Pre-draft measurables
| Height | Weight | Arm length | Hand span | Wingspan | 40-yard dash | 10-yard split | 20-yard split | 20-yard shuttle | Three-cone drill | Vertical jump | Broad jump | Bench press |
| 5 ft 9+3⁄8 in (1.76 m) | 181 lb (82 kg) | 29+1⁄2 in (0.75 m) | 9+1⁄8 in (0.23 m) | 5 ft 10+3⁄8 in (1.79 m) | 4.44 s | 1.58 s | 2.60 s | 4.50 s | 7.04 s | 36.0 in (0.91 m) | 10 ft 0 in (3.05 m) | 11 reps |
All values from Pro Day

===Miami Dolphins===
Davis signed with the Miami Dolphins as an undrafted free agent on April 30, 2018. He was cut from the team at the end of the preseason and subsequently re-signed to the team's practice squad on September 2. Davis was promoted to the Dolphins' active roster on December 8. Davis made his NFL debut on December 9, in a 34–33 win over the New England Patriots.
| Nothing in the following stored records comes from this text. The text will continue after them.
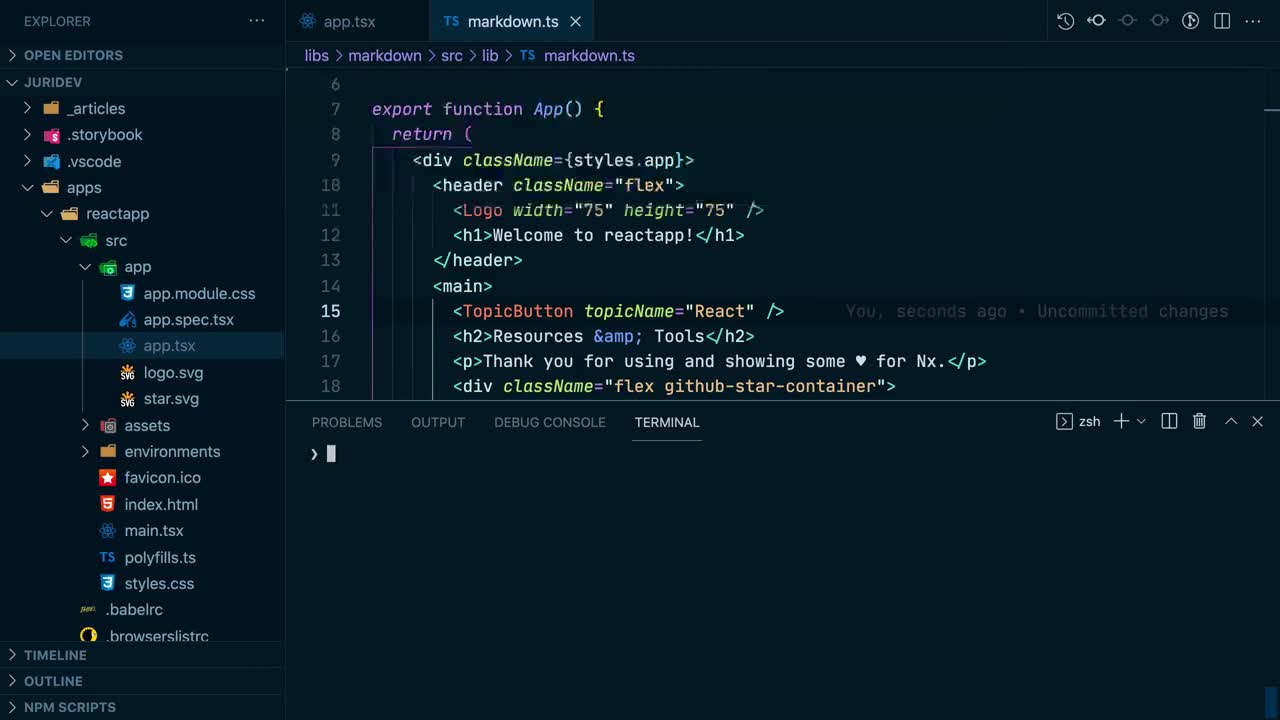
Task: Click the git branch compare icon
Action: coord(1190,21)
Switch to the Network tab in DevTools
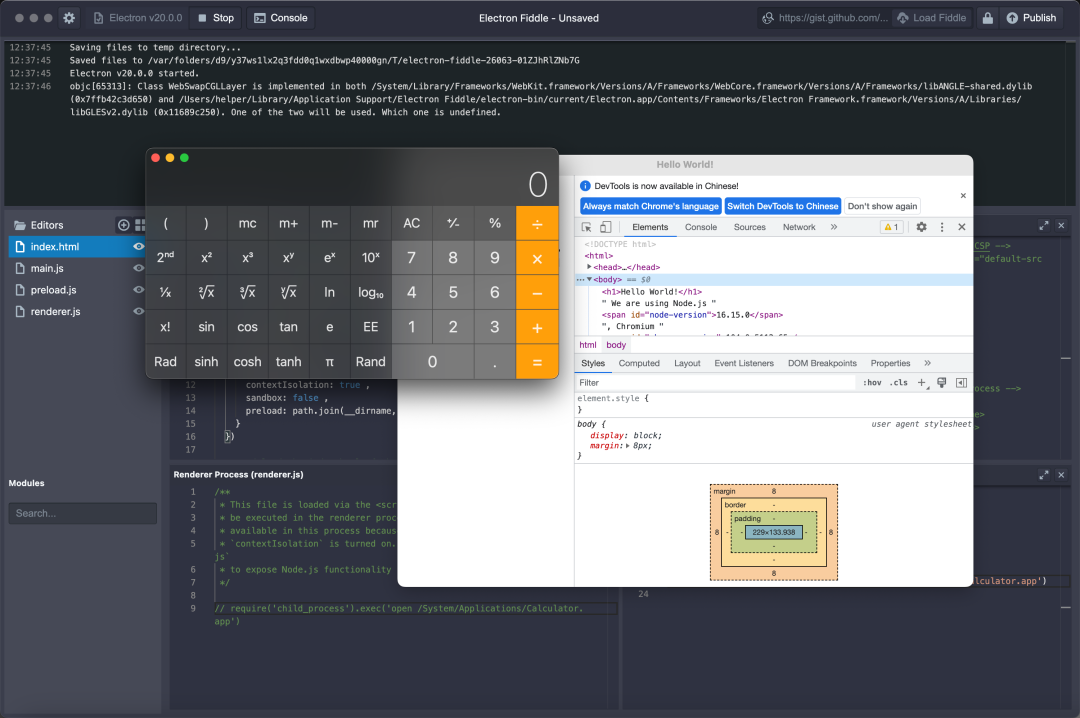 pyautogui.click(x=799, y=228)
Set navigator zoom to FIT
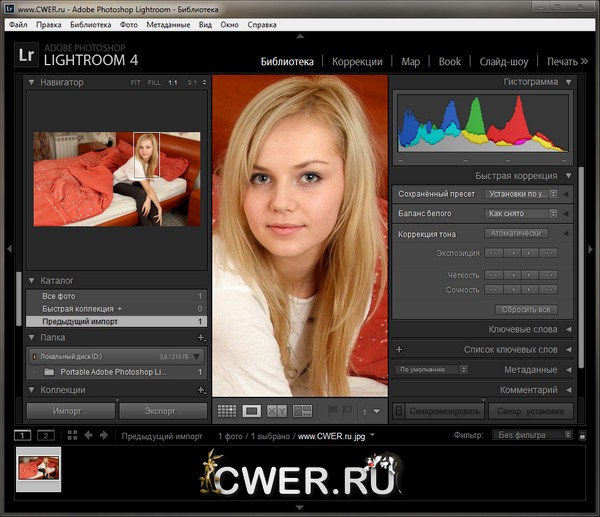600x517 pixels. point(135,83)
Davis made his first career tackle, a sack, and forced a fumble against the Jacksonville Jaguars on December 23. He was released by the Dolphins during final roster cuts on August 31, 2019.

===Arizona Cardinals===
Davis was signed to the Arizona Cardinals practice squad on September 3, 2019. He was promoted to the active roster on December 7.
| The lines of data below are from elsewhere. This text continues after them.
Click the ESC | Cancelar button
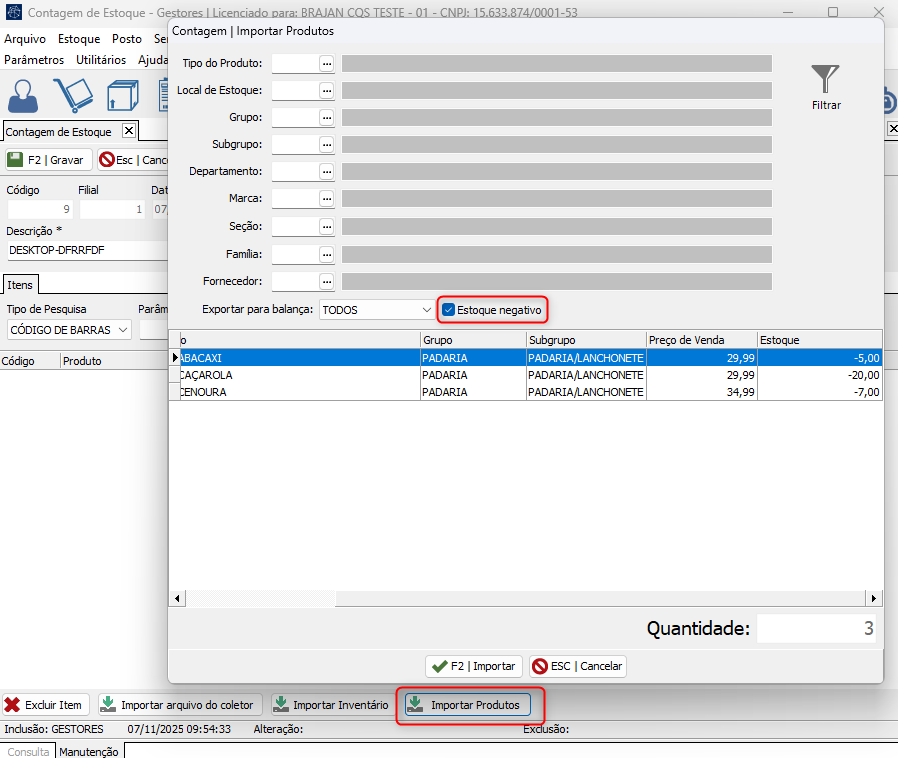Viewport: 898px width, 758px height. [578, 666]
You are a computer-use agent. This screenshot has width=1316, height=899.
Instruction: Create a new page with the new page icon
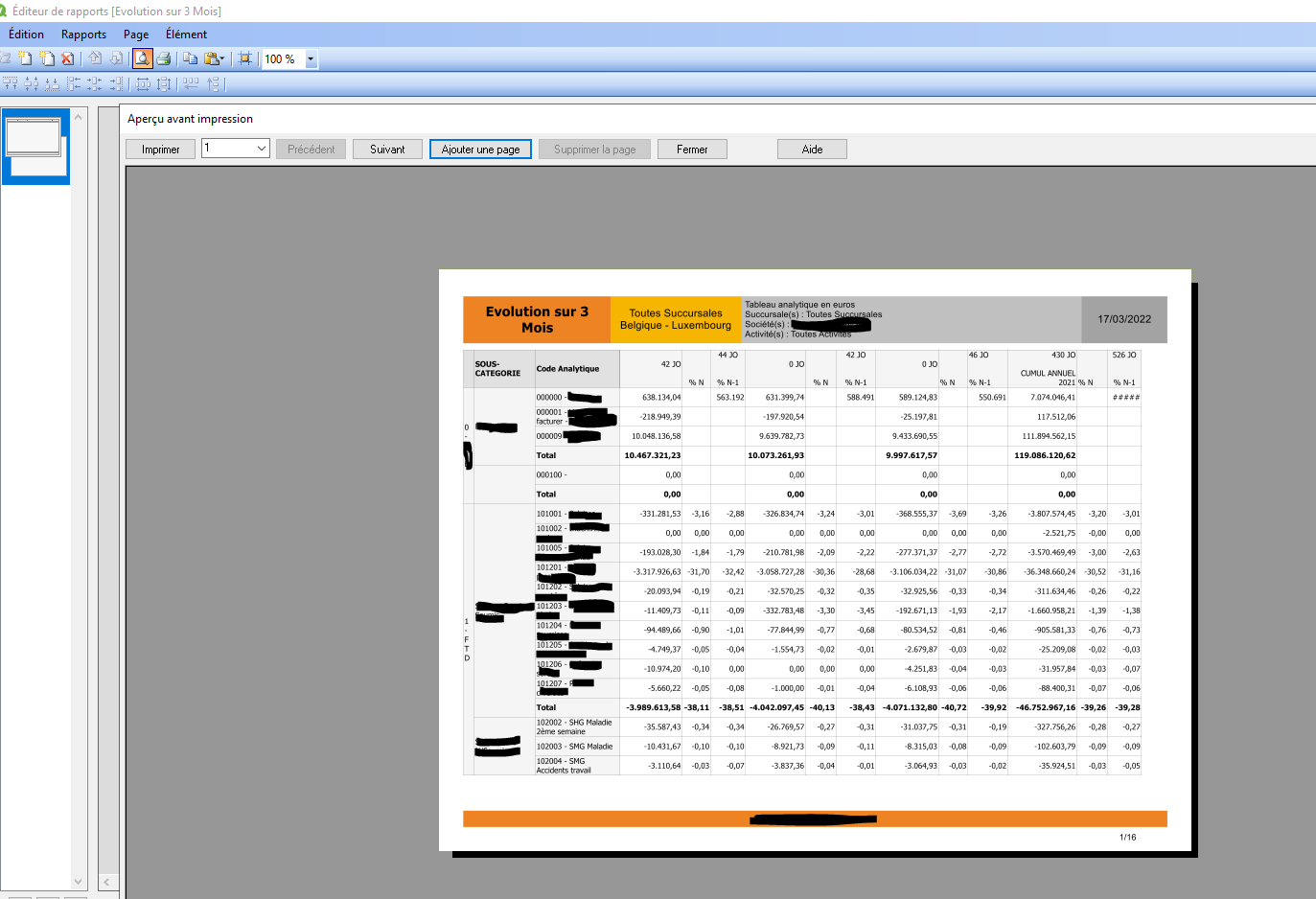click(25, 58)
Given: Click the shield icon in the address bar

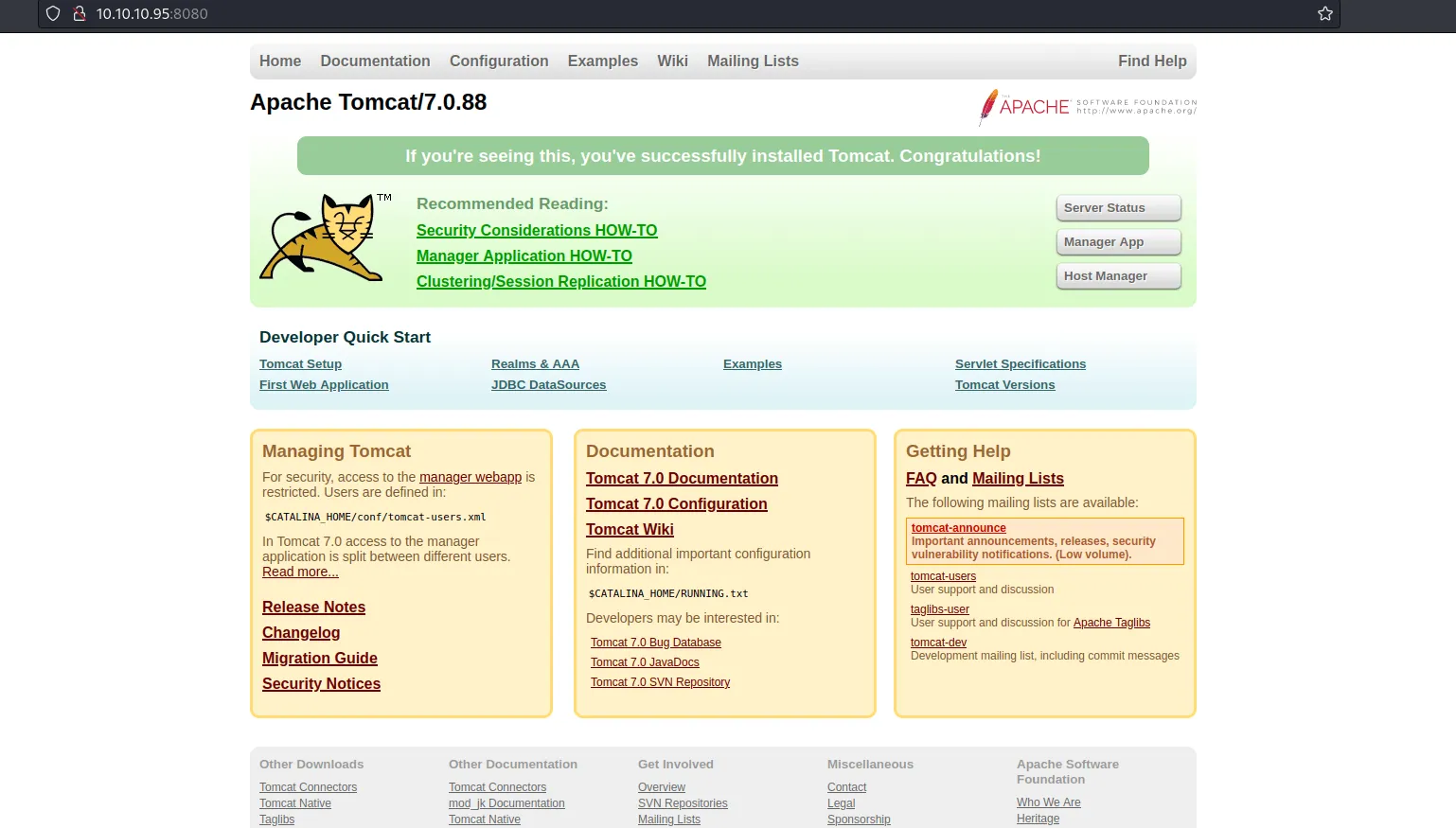Looking at the screenshot, I should point(52,14).
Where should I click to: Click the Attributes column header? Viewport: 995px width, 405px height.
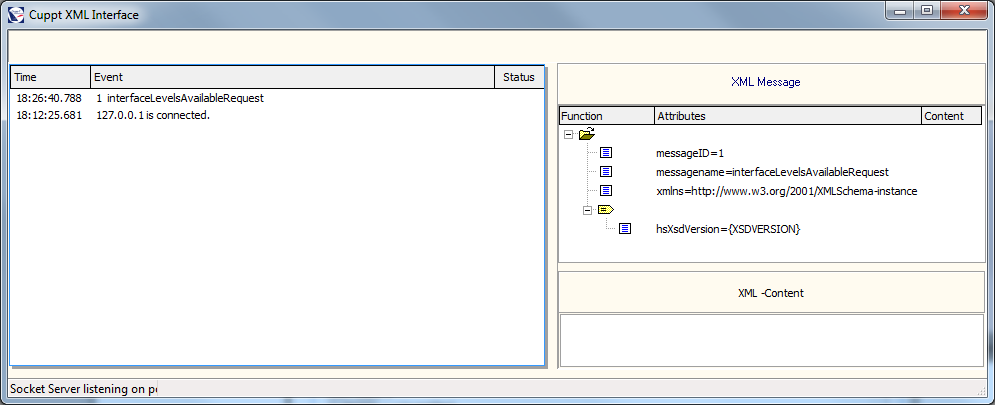click(787, 116)
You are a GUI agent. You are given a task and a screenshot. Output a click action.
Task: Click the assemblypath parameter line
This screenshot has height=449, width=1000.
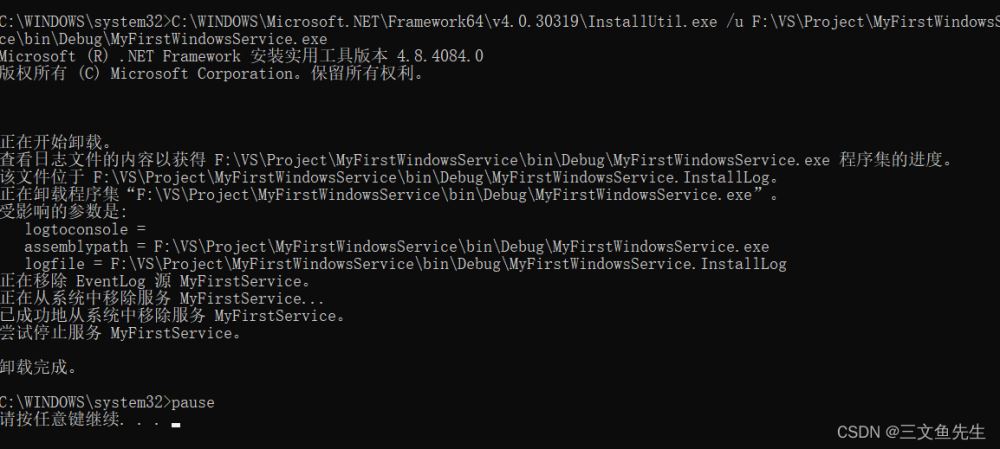(396, 246)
On August 31, 2020, Davis was waived by the Cardinals. He was re-signed to the Cardinals' practice squad on September 16. He was released on October 20.

===Cincinnati Bengals===
On October 27, 2020, Davis was signed to the Cincinnati Bengals practice squad. He was elevated to the active roster on November 14 and November 21 for the team's weeks 10 and 11 games against the Pittsburgh Steelers and Washington Football Team, and reverted to the practice squad after each game. He was promoted to the active roster on November 28.

Davis signed a one-year contract extension with the Bengals on March 3, 2021. Davis' role with the Bengals is as a backup slot cornerback, behind Mike Hilton on the depth chart.

On March 9, 2023, Davis signed a two-year contract extension with the Bengals.

Davis was waived by the Bengals on August 27, 2024, and re-signed to the practice squad. On February 5, 2025, Davis re-signed with Cincinnati on a reserve/futures contract.

On August 26, 2025, Davis was released by the Bengals as part of final roster cuts and re-signed to the practice squad the next day. He was promoted to the active roster on December 1.

On February 20, 2026, Davis signed a one-year contract extension with the Bengals.